[Saved data entries]
* * * *

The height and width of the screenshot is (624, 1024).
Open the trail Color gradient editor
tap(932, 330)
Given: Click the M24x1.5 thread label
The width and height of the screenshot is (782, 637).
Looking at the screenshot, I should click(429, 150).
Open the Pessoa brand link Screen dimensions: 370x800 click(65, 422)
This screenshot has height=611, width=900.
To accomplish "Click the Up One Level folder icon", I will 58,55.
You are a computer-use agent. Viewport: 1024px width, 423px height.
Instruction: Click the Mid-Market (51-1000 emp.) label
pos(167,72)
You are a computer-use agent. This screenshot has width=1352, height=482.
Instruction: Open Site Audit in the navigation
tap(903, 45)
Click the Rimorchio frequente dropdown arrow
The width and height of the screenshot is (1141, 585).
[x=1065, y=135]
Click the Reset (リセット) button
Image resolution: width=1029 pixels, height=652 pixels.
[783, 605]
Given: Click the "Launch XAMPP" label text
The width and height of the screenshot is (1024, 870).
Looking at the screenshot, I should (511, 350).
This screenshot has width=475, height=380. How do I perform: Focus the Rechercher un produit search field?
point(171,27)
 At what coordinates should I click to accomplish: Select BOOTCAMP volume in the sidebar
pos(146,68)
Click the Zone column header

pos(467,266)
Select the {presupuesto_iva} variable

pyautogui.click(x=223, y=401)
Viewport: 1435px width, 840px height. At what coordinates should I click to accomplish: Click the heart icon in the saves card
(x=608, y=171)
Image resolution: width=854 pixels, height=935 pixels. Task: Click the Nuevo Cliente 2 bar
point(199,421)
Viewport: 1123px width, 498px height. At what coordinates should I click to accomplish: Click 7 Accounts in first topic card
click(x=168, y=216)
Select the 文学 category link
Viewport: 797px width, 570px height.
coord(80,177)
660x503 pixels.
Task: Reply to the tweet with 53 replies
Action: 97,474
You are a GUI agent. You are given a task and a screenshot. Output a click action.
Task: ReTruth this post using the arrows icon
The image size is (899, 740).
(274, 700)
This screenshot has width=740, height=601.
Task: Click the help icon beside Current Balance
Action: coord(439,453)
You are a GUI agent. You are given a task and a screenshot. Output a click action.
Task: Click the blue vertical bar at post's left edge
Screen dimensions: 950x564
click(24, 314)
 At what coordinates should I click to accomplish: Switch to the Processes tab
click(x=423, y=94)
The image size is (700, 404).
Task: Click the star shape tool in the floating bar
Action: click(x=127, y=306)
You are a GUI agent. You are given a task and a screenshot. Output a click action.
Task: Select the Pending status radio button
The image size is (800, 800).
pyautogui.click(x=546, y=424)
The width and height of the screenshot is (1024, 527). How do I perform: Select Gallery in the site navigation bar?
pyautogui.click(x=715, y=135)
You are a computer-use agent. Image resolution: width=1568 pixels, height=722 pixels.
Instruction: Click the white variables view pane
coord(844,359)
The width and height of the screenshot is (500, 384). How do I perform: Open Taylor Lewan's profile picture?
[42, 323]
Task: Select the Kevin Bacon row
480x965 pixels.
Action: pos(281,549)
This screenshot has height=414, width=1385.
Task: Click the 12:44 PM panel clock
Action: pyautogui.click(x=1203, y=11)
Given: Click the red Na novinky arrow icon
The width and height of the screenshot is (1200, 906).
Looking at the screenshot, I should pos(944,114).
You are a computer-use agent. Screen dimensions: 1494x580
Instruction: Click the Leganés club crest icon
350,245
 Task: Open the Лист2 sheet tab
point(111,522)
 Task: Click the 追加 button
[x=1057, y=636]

* * * *

All the lines above need to be printed again, exactly.

The height and width of the screenshot is (624, 1024).
Open the trail Color gradient editor
tap(932, 330)
Given: Click the M24x1.5 thread label
The width and height of the screenshot is (782, 637).
Looking at the screenshot, I should click(429, 150).
Open the Pessoa brand link Screen dimensions: 370x800 click(65, 422)
This screenshot has height=611, width=900.
To accomplish "Click the Up One Level folder icon", I will 58,55.
You are a computer-use agent. Viewport: 1024px width, 423px height.
Instruction: Click the Mid-Market (51-1000 emp.) label
pos(167,72)
You are a computer-use agent. This screenshot has width=1352, height=482.
Instruction: Open Site Audit in the navigation
tap(903, 45)
Click the Rimorchio frequente dropdown arrow
The width and height of the screenshot is (1141, 585).
[x=1065, y=135]
Click the Reset (リセット) button
Image resolution: width=1029 pixels, height=652 pixels.
[783, 605]
Given: Click the "Launch XAMPP" label text
The width and height of the screenshot is (1024, 870).
Looking at the screenshot, I should (511, 350).
This screenshot has width=475, height=380. How do I perform: Focus the Rechercher un produit search field?
point(171,27)
 At what coordinates should I click to accomplish: Select BOOTCAMP volume in the sidebar
pos(146,68)
Click the Zone column header

pos(467,266)
Select the {presupuesto_iva} variable

pyautogui.click(x=223, y=401)
Viewport: 1435px width, 840px height. At what coordinates should I click to accomplish: Click the heart icon in the saves card
(x=608, y=171)
Image resolution: width=854 pixels, height=935 pixels. Task: Click the Nuevo Cliente 2 bar
point(199,421)
Viewport: 1123px width, 498px height. At what coordinates should I click to accomplish: Click 7 Accounts in first topic card
click(x=168, y=216)
Select the 文学 category link
Viewport: 797px width, 570px height.
coord(80,177)
660x503 pixels.
Task: Reply to the tweet with 53 replies
Action: 97,474
You are a GUI agent. You are given a task and a screenshot. Output a click action.
Task: ReTruth this post using the arrows icon
The image size is (899, 740).
(274, 700)
This screenshot has width=740, height=601.
Task: Click the help icon beside Current Balance
Action: coord(439,453)
You are a GUI agent. You are given a task and a screenshot. Output a click action.
Task: Click the blue vertical bar at post's left edge
Screen dimensions: 950x564
click(24, 314)
 At what coordinates should I click to accomplish: Switch to the Processes tab
click(x=423, y=94)
The image size is (700, 404).
Task: Click the star shape tool in the floating bar
Action: click(x=127, y=306)
You are a GUI agent. You are given a task and a screenshot. Output a click action.
Task: Select the Pending status radio button
The image size is (800, 800).
pyautogui.click(x=546, y=424)
The width and height of the screenshot is (1024, 527). How do I perform: Select Gallery in the site navigation bar?
pyautogui.click(x=715, y=135)
You are a computer-use agent. Image resolution: width=1568 pixels, height=722 pixels.
Instruction: Click the white variables view pane
coord(844,359)
The width and height of the screenshot is (500, 384). How do I perform: Open Taylor Lewan's profile picture?
[42, 323]
Task: Select the Kevin Bacon row
480x965 pixels.
Action: pos(281,549)
This screenshot has height=414, width=1385.
Task: Click the 12:44 PM panel clock
Action: pyautogui.click(x=1203, y=11)
Given: Click the red Na novinky arrow icon
The width and height of the screenshot is (1200, 906).
Looking at the screenshot, I should pos(944,114).
You are a computer-use agent. Screen dimensions: 1494x580
Instruction: Click the Leganés club crest icon
350,245
 Task: Open the Лист2 sheet tab
point(111,522)
 Task: Click the 追加 button
[x=1057, y=636]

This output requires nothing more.